In Pittsburgh, there is an iconic amusement park named Kennywood, which is an integral part of growing up in that area. Our school district holds a community picnic there the third Thursday in May, with a bonus scheduled day off on Friday to recover. Kennywood Day is a highly anticipated event to hang out with friends and neighbors, ride roller coasters, eat Potato Patch fries and funnel cakes, and to celebrate the school year winding down. If nature cooperates, we welcome summer by wearing shorts and showing off pasty Pennsylvania skin that hasn’t seen the sun in months!
When our kids were very young, my husband and I planned a surprise trip for our family’s first visit to Disney World during Kennywood week, taking advantage of only three missed school days and hoping May would be early enough to precede brutal Florida summer heat. To our dismay, the unveiling of this surprise did not go over as envisioned.
Our kindergarten son was distraught at the idea of skipping Kennywood Day for an unfamiliar Disney World vacation! C’mon, what kid does this? His lack of understanding was shocking yet funny. Although we promised him Disney would be a better place and described how fun his first plane ride would be, he was not convinced and still fretted about what he’d miss.
Needless to say, his perspective changed after meeting “Toy Story” characters Buzz Lightyear and Woody and experiencing all the other delights of Disney World. Coincidentally, a classmate’s family also made Kennywood week a Disney trip, so he got to ride in the parks with a school friend after all.

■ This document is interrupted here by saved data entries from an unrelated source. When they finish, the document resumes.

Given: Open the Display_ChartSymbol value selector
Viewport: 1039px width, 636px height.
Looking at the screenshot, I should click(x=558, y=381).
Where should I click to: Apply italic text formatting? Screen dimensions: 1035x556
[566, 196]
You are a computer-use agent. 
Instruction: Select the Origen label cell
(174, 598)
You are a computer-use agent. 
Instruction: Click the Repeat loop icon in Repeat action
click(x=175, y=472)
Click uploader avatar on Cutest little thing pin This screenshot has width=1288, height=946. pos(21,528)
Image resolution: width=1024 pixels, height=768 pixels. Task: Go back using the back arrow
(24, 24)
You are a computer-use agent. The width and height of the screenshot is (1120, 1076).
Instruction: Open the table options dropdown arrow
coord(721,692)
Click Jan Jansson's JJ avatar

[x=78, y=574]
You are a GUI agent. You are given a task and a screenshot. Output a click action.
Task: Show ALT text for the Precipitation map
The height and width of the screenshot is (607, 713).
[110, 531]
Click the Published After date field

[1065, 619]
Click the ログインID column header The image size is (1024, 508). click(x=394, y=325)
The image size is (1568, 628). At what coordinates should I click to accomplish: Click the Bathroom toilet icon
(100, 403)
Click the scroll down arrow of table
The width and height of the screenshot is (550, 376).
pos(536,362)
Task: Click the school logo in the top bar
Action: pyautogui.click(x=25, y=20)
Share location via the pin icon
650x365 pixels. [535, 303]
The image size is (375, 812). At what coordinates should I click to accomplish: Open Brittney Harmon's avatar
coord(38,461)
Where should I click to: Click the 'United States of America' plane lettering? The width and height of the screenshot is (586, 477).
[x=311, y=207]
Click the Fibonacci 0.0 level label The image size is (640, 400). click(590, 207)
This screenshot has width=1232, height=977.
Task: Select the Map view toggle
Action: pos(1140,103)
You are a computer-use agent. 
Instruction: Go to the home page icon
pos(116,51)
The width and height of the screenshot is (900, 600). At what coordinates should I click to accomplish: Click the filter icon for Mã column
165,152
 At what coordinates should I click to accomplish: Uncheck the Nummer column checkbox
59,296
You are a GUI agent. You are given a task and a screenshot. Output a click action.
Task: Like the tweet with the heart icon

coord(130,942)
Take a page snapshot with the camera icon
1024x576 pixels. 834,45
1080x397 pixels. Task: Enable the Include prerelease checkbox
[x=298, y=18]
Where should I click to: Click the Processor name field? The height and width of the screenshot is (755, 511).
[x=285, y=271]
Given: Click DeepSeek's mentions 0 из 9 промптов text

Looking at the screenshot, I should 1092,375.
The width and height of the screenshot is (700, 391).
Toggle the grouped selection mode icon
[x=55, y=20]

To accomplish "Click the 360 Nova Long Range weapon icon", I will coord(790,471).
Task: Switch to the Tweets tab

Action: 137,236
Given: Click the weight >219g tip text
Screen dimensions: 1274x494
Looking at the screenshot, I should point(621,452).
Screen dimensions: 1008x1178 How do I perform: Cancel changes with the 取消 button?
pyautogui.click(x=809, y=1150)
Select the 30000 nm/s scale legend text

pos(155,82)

I’ve since thought about this “unwanted” surprise family trip many times, particularly when I read this verse: “Unto him that it is able to do exceedingly abundantly above all that we ask or think, according to the power that worketh in us.” (Ephesians 3:20)
This verse is at the end of a letter where the Apostle Paul desires his fellow believers to comprehend the breadth, length, depth, and height of God’s love for us — a God who loves his children so much we can only struggle to even fathom its measure, who gives us exceedingly above what we ask or think!
There may be times in life when we’re satisfied with familiar surroundings and traditions like Kennywood Day, but the Lord may have something better planned. He is able to give us more than we even think possible or ask of Him! If that doesn’t paint a picture of a loving Father, what does?
That’s not to say that the better things God plans for our lives always feel or play out like a day at an amusement park. The scripture also tells us, “For as the heavens are higher than the earth, so are my ways higher than your ways, and my thoughts than your thoughts” (Isaiah 55:9). Our definition of better and God’s may not always align. But, without a shadow of a doubt, I do know this: His plans for us are constructed out of boundless love and are for our eternal well-being and perfection.
Sometimes we see God’s fulfillment of an “exceedingly above” as a missed Kennywood Day in our lives and marvel at what God has done — beyond what we asked or wanted for ourselves. Other times we will not understand the scope of what He’s doing (or not doing) in our lives until we reach Heaven’s shores. In either case, the message is the same. It’s OK to skip Kennywood Day. Trust Him. He has wonderful things planned for you!
This article has undergone ministry review and approval.